▸ **Provided information**:
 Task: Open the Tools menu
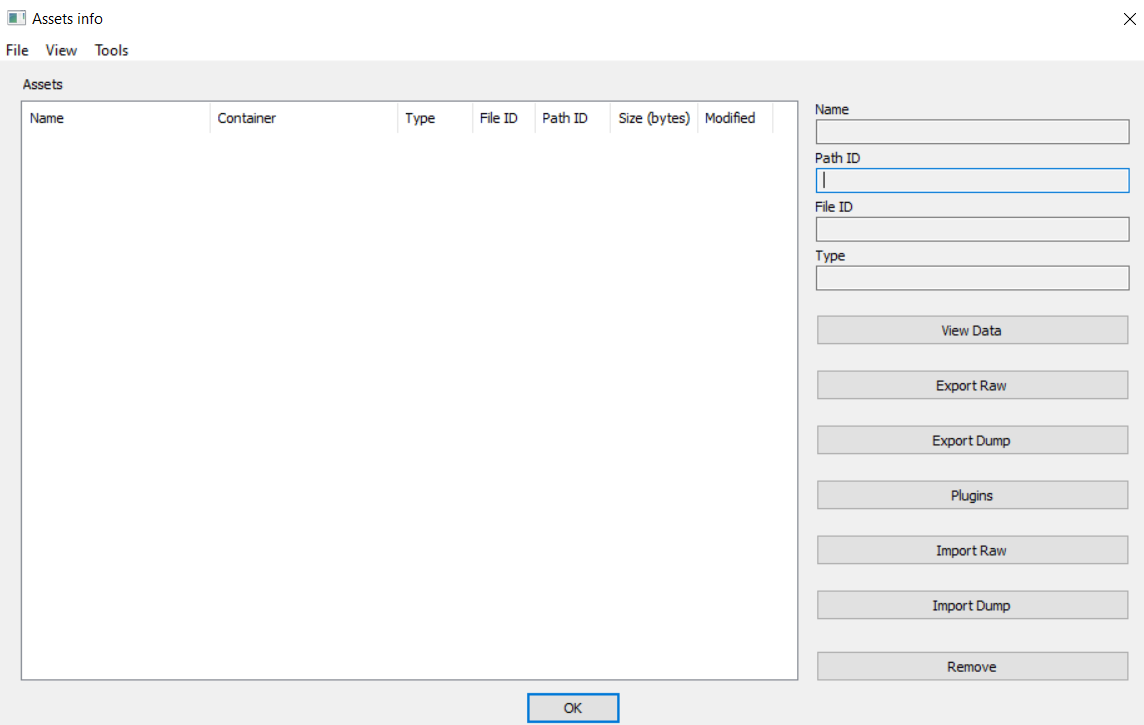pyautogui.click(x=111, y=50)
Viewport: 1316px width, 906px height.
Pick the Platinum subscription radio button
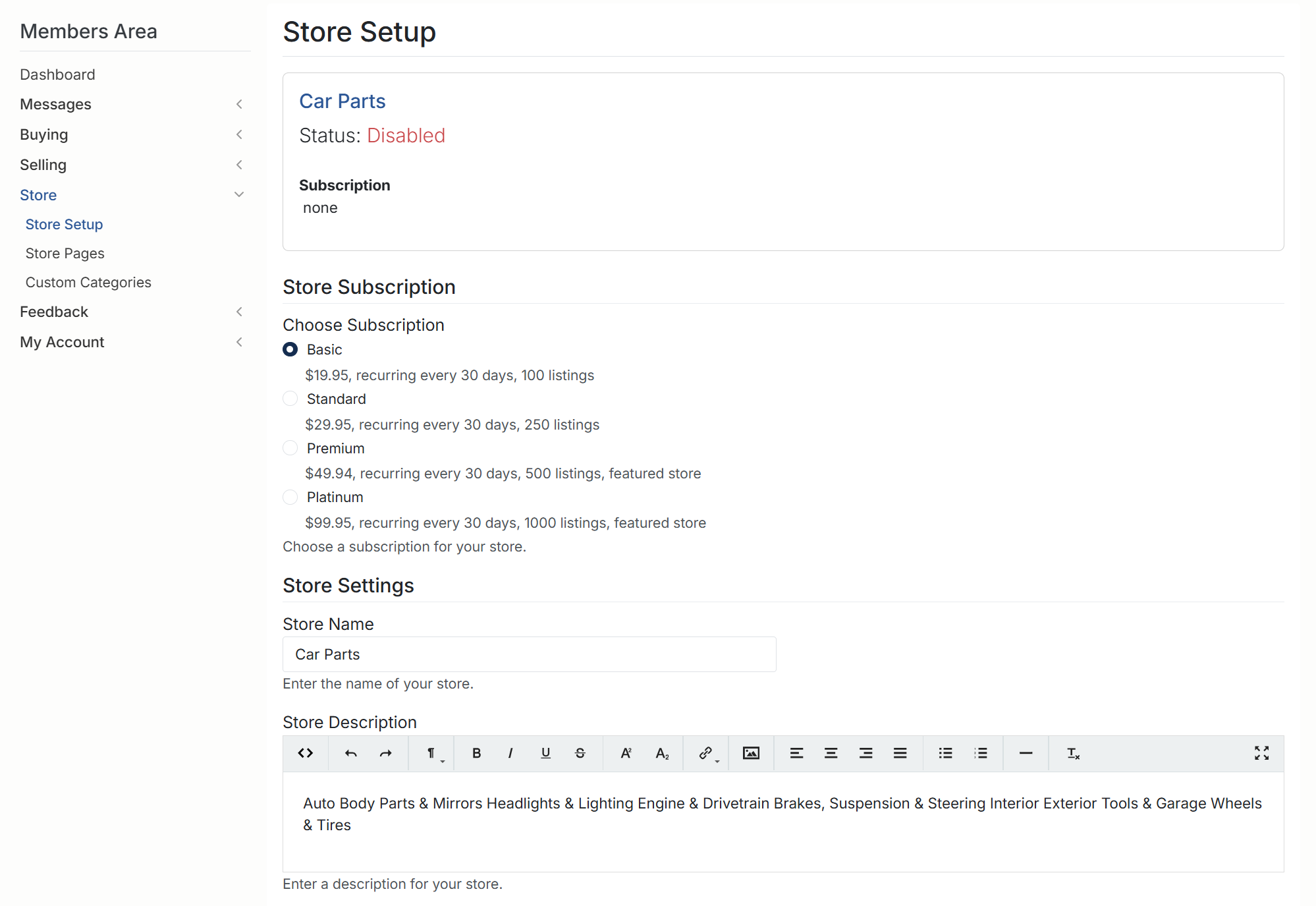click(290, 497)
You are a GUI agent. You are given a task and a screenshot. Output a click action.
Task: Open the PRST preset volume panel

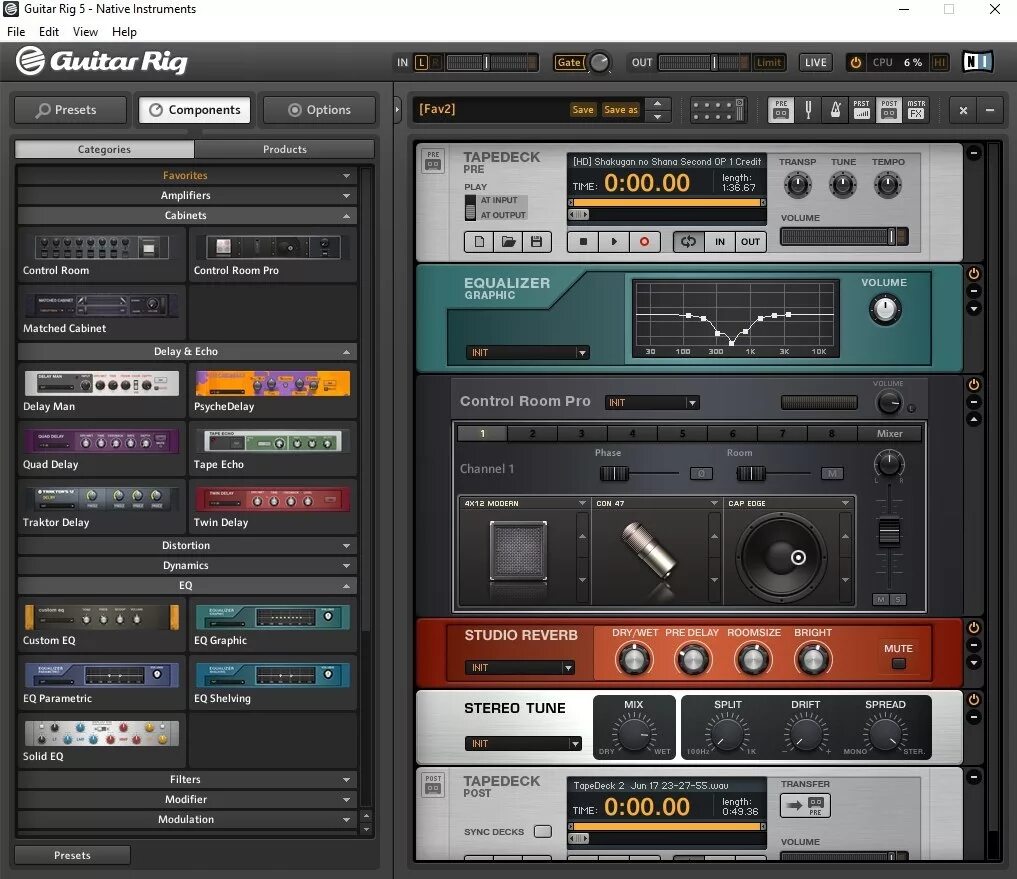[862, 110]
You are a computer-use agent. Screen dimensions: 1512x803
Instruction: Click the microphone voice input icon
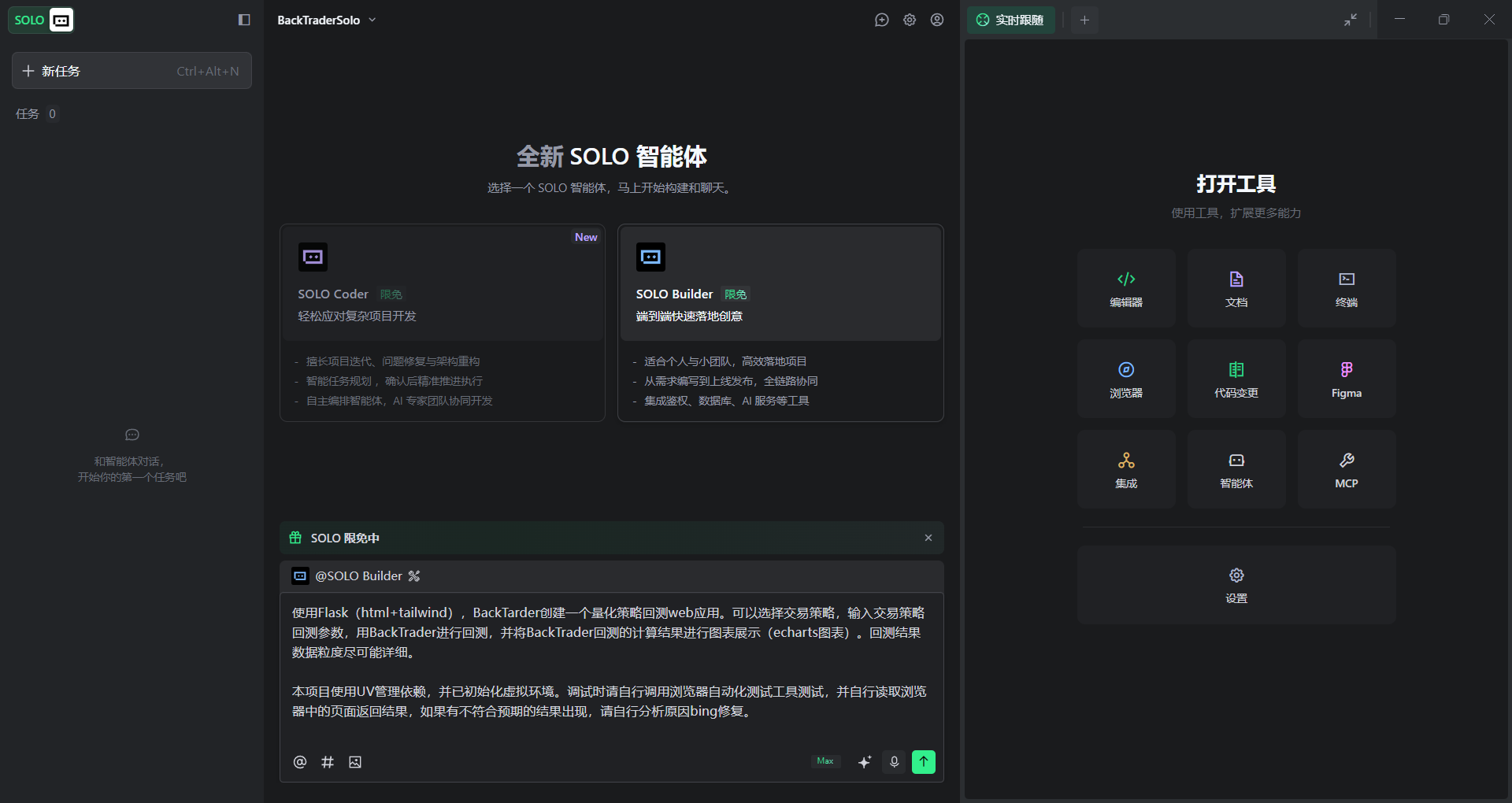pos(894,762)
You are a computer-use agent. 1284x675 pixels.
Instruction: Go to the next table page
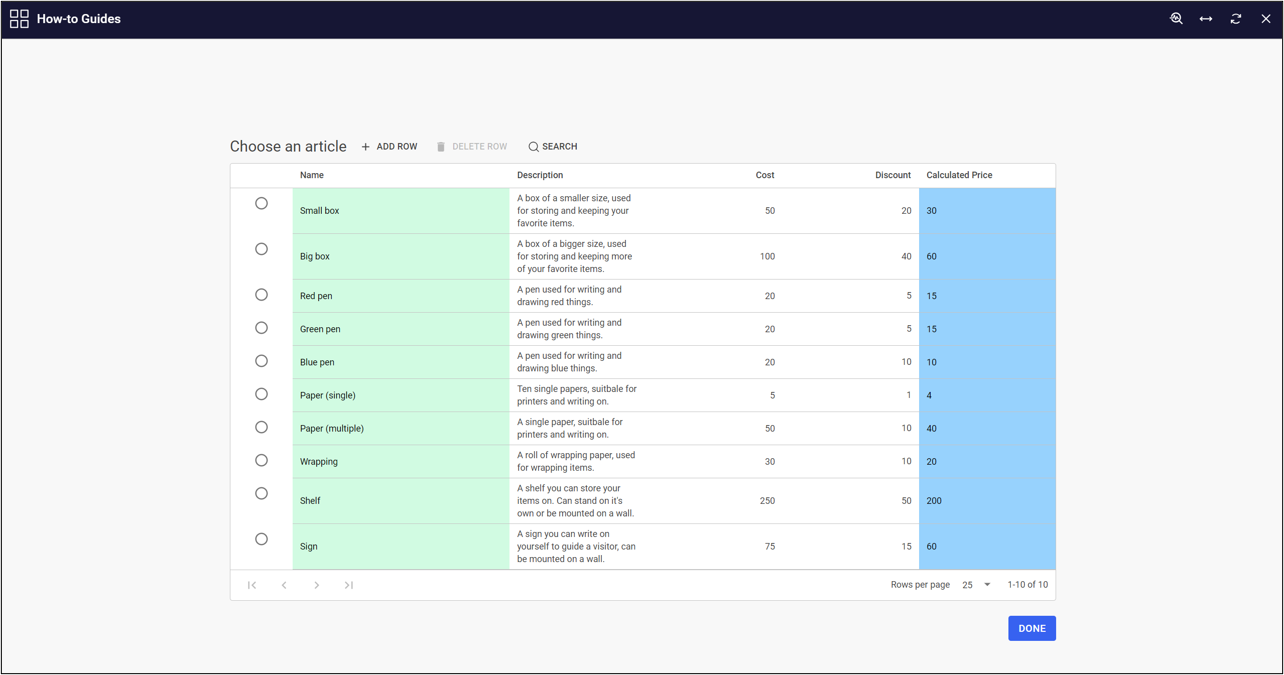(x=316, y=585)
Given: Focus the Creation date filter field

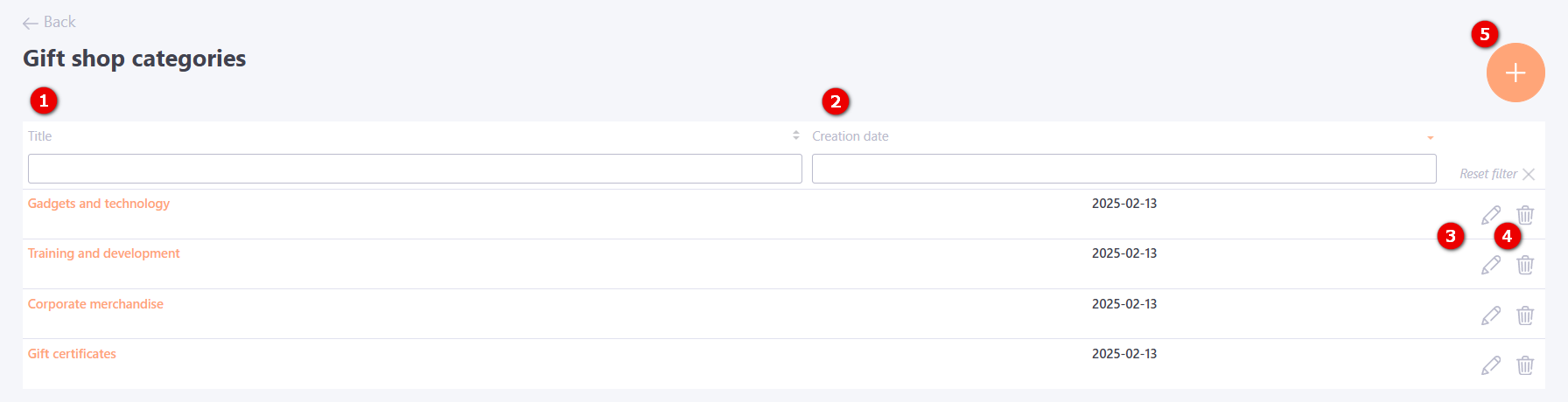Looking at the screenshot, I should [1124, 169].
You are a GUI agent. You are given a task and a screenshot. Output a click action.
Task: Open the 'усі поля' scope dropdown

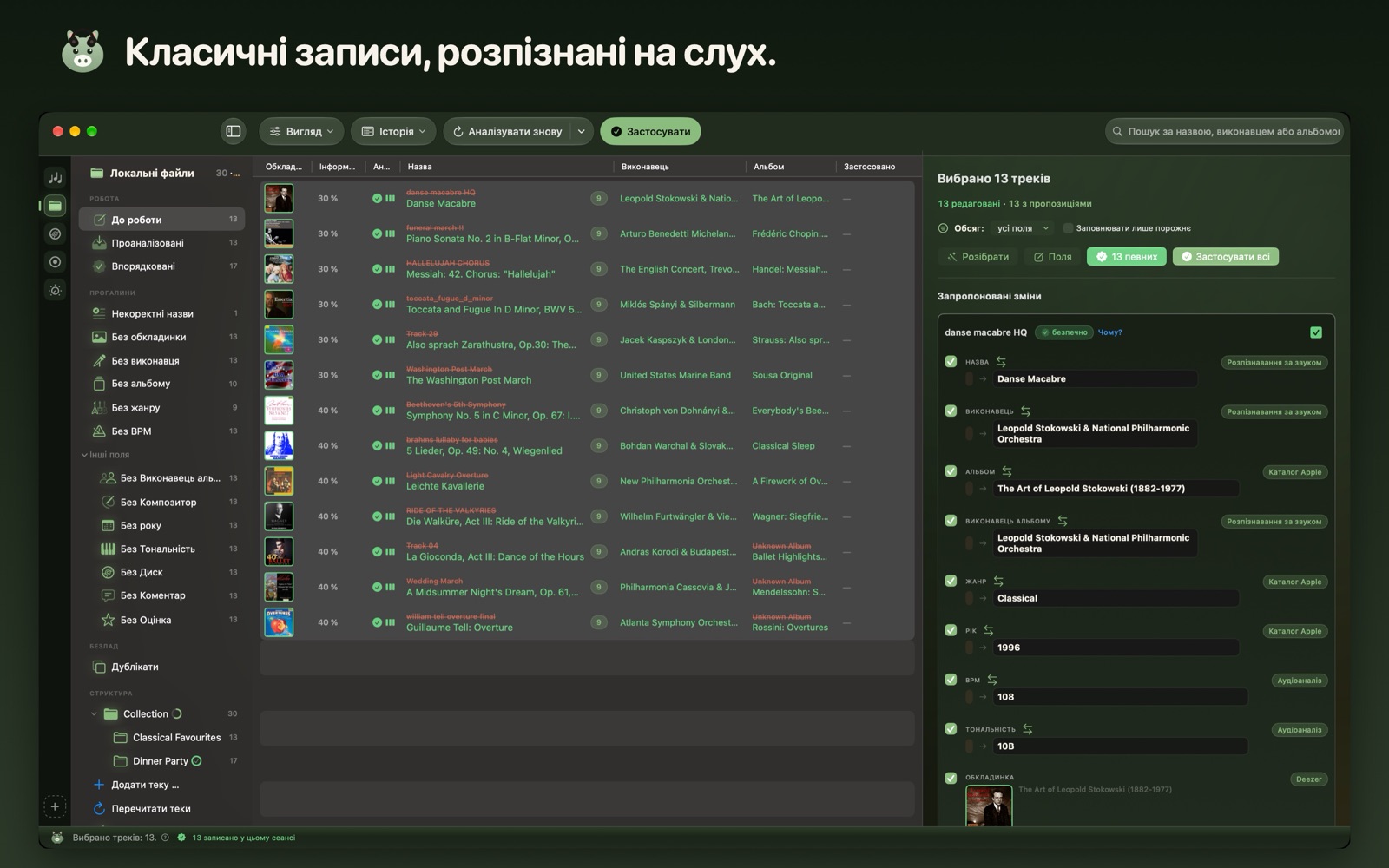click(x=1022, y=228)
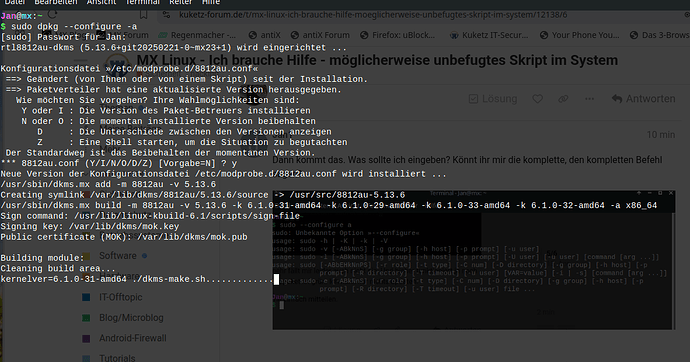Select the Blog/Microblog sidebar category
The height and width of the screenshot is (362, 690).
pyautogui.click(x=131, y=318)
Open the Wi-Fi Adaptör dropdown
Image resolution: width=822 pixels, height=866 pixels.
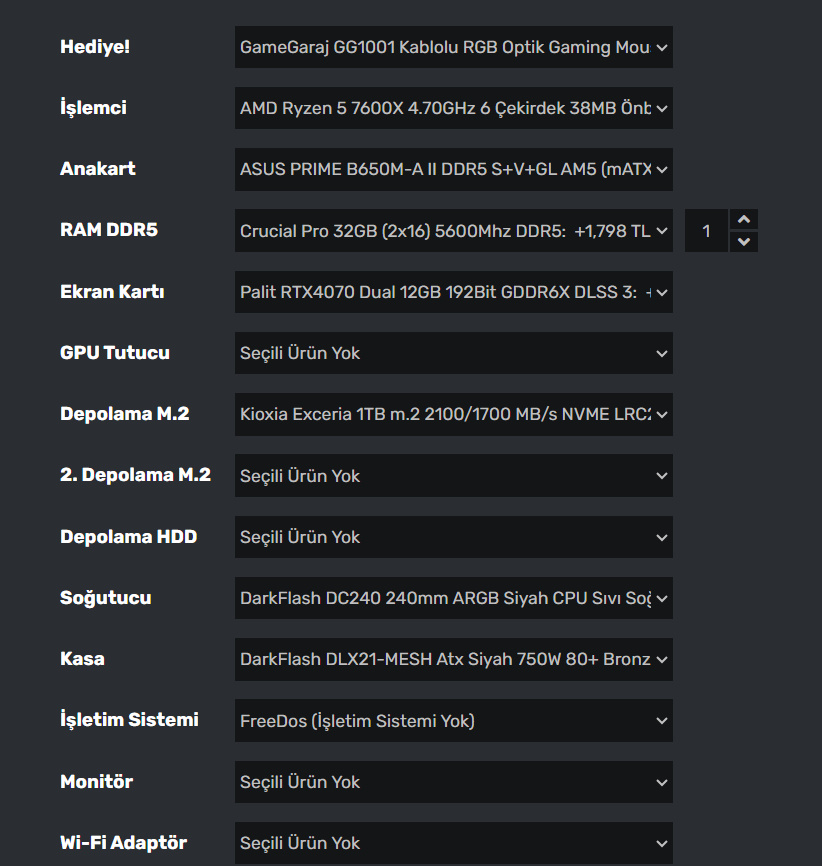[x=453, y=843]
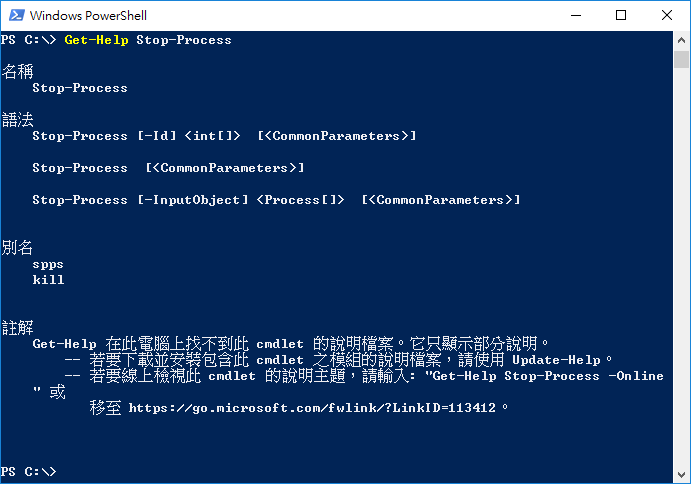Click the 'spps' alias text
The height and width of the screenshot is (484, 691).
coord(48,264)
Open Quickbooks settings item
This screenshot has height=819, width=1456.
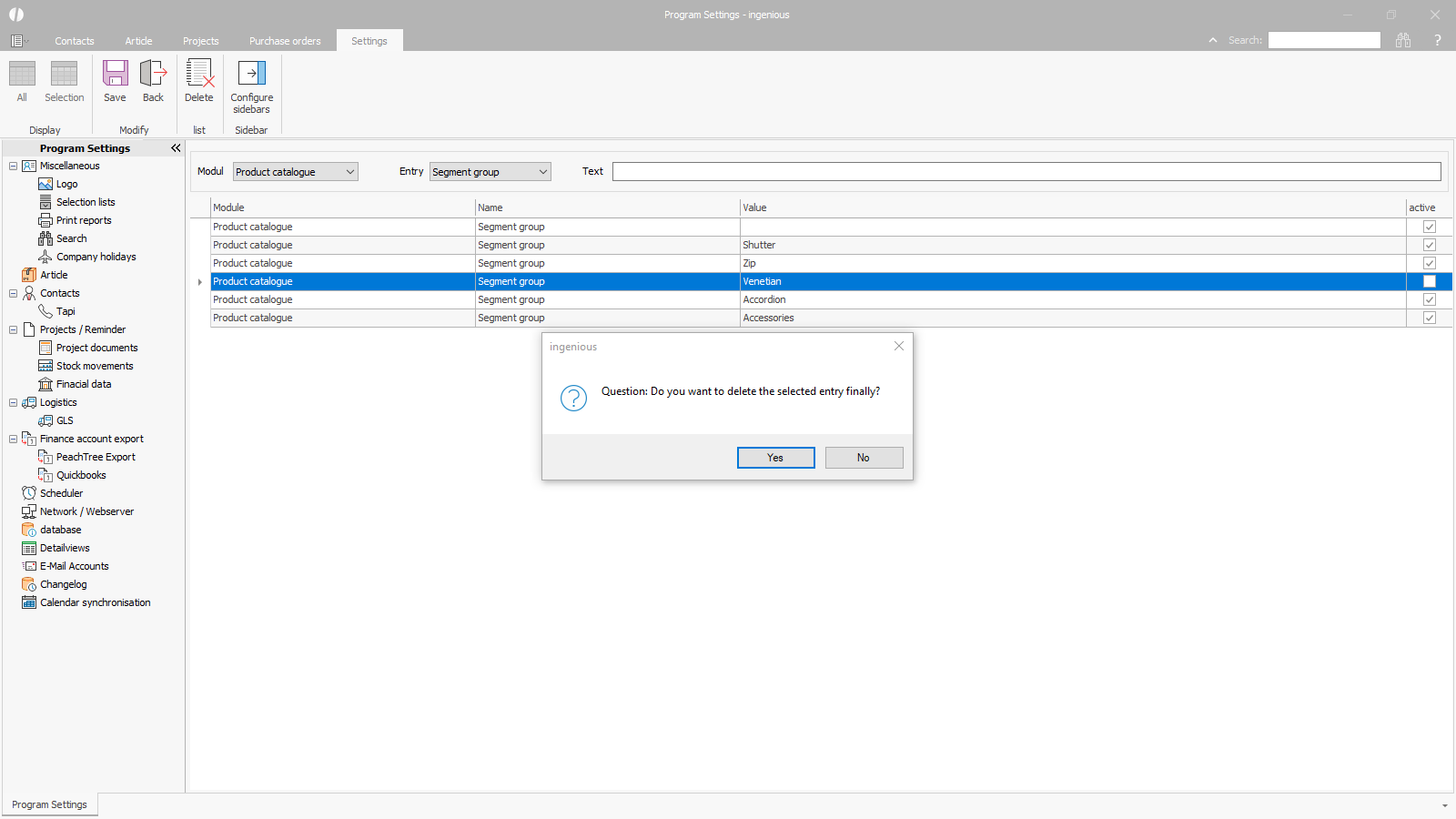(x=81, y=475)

▸ **Brief**: Output every line of the data above as a JSON list of strings, one string per line, skipping blank lines. Leave the pictures out.

▸ **Result**:
[
  " Task: Open the Tools menu",
  "pyautogui.click(x=111, y=50)",
  "Viewport: 1316px width, 906px height.",
  "Pick the Platinum subscription radio button",
  "click(290, 497)",
  "You are a GUI agent. You are given a task and a screenshot. Output a click action.",
  "Task: Open the PRST preset volume panel",
  "[862, 110]",
  "You are a computer-use agent. Screen dimensions: 1512x803",
  "Instruction: Click the microphone voice input icon",
  "pos(894,762)",
  "You are a computer-use agent. 1284x675 pixels.",
  "Instruction: Go to the next table page",
  "(x=316, y=585)",
  "Given: Focus the Creation date filter field",
  "Looking at the screenshot, I should [1124, 169].",
  "You are a GUI agent. You are given a task and a screenshot. Output a click action.",
  "Task: Open the 'усі поля' scope dropdown",
  "click(x=1022, y=228)",
  "Select the Blog/Microblog sidebar category",
  "The height and width of the screenshot is (362, 690).",
  "pyautogui.click(x=131, y=318)",
  "Open the Wi-Fi Adaptör dropdown",
  "Image resolution: width=822 pixels, height=866 pixels.",
  "[x=453, y=843]",
  "Click the 'spps' alias text",
  "The height and width of the screenshot is (484, 691).",
  "coord(48,264)",
  "Open Quickbooks settings item",
  "This screenshot has height=819, width=1456.",
  "(x=81, y=475)"
]